In the decade since then she’d compiled a record of every locale she’d visited and every article she’d written. For a long while she’d collected bumper stickers, not to put on a car, but as a reminder of where she’d been. Now she carried in her mind a watercolor montage of travel. She couldn’t tell someone if she’d gone to Poland before or after London, but she could describe the emotional impression of each city, each landscape imprinted in her personal geography.
If she wanted the longitude and latitude, the name and coordinates, of every place she’d been, she could dig through piles of papers and notes and final published articles. But what she actually remembered was visceral and palpable. The window of her hotel room in Zermatt had framed the Matterhorn as it thrust from the earth in a pinnacle of glory, its snowy crown white and glistening. At a Navajo dance around a campfire in Arizona the flames had seemed to lick the stars, wanting to eat them alive. At the observatory at Mauna Kea in Hawaii the earth had faded away, overtaken by the sky with its multitude of stars and bringing to life the ancient belief that gods were hidden within the constellations.

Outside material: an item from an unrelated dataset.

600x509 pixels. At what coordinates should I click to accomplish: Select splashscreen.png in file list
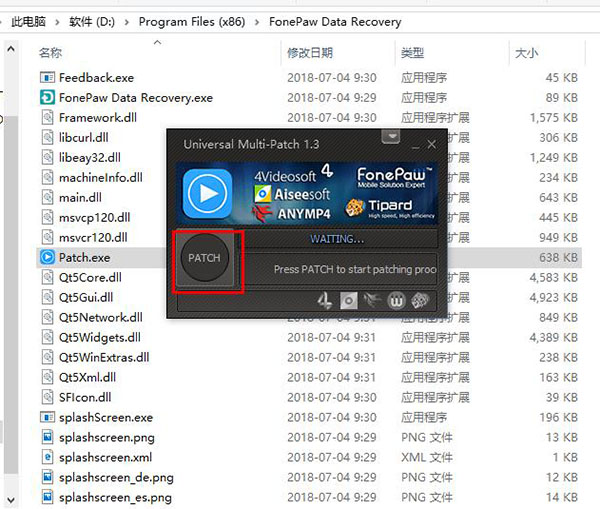(x=106, y=437)
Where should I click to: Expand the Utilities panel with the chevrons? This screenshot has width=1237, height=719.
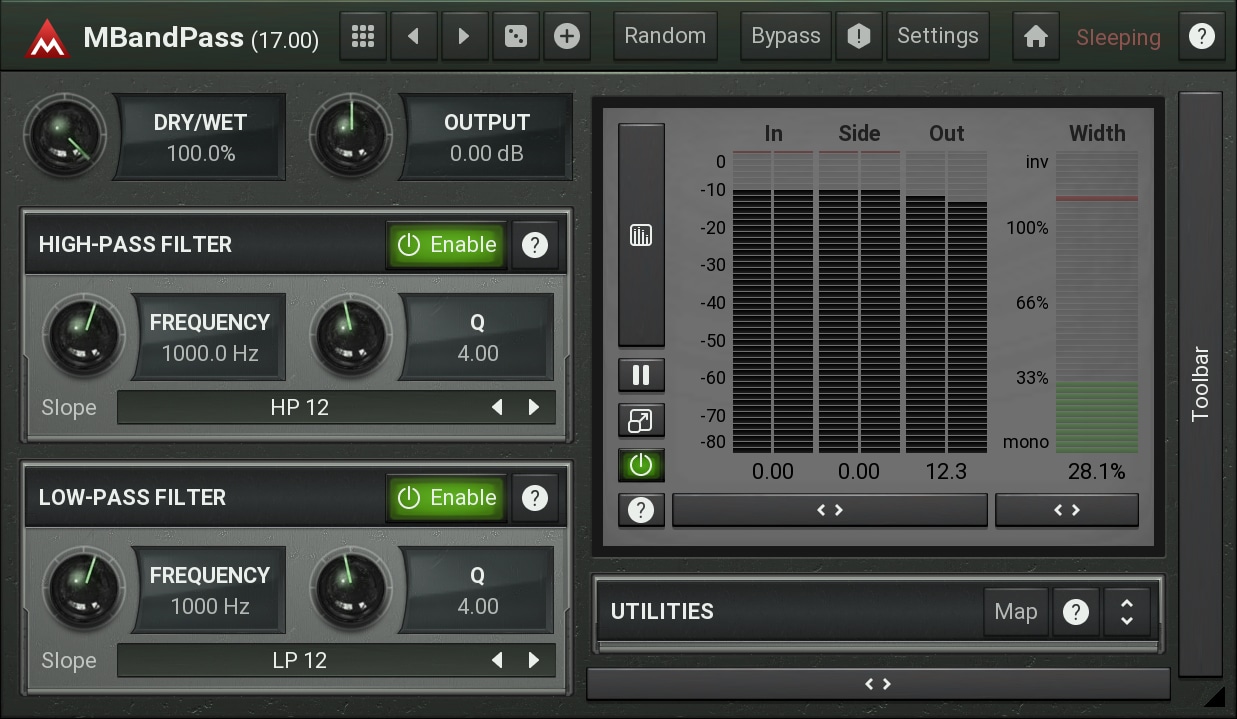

What she’d wanted from those travels was to become someone else altogether, not to crawl out of her body but to claw her way out of the memories that threatened to define her. Somehow she believed that if she constructed a rich, full present and an even more exciting future, she could bury the past.
But it hadn’t worked that way.
No excursion or new setting had soothed her heartache; no first-class flight or five-star hotel had defined what “home” meant to her. Her job had blessed her with adventure and purpose, but it had never done what she’d intended—sew up the torn places where her family’s absence was felt.
Without her express permission, her heart continued to seek what she’d lost, what she couldn’t stop loving.
Her family didn’t know this side of her—the professional, voyage-trekking woman who’d experienced people and places they’d be hard-pressed to imagine. But didn’t they still know her better than anyone else? Who cared what her eyes had seen or her body had sensed if those experiences had no connection to what really mattered?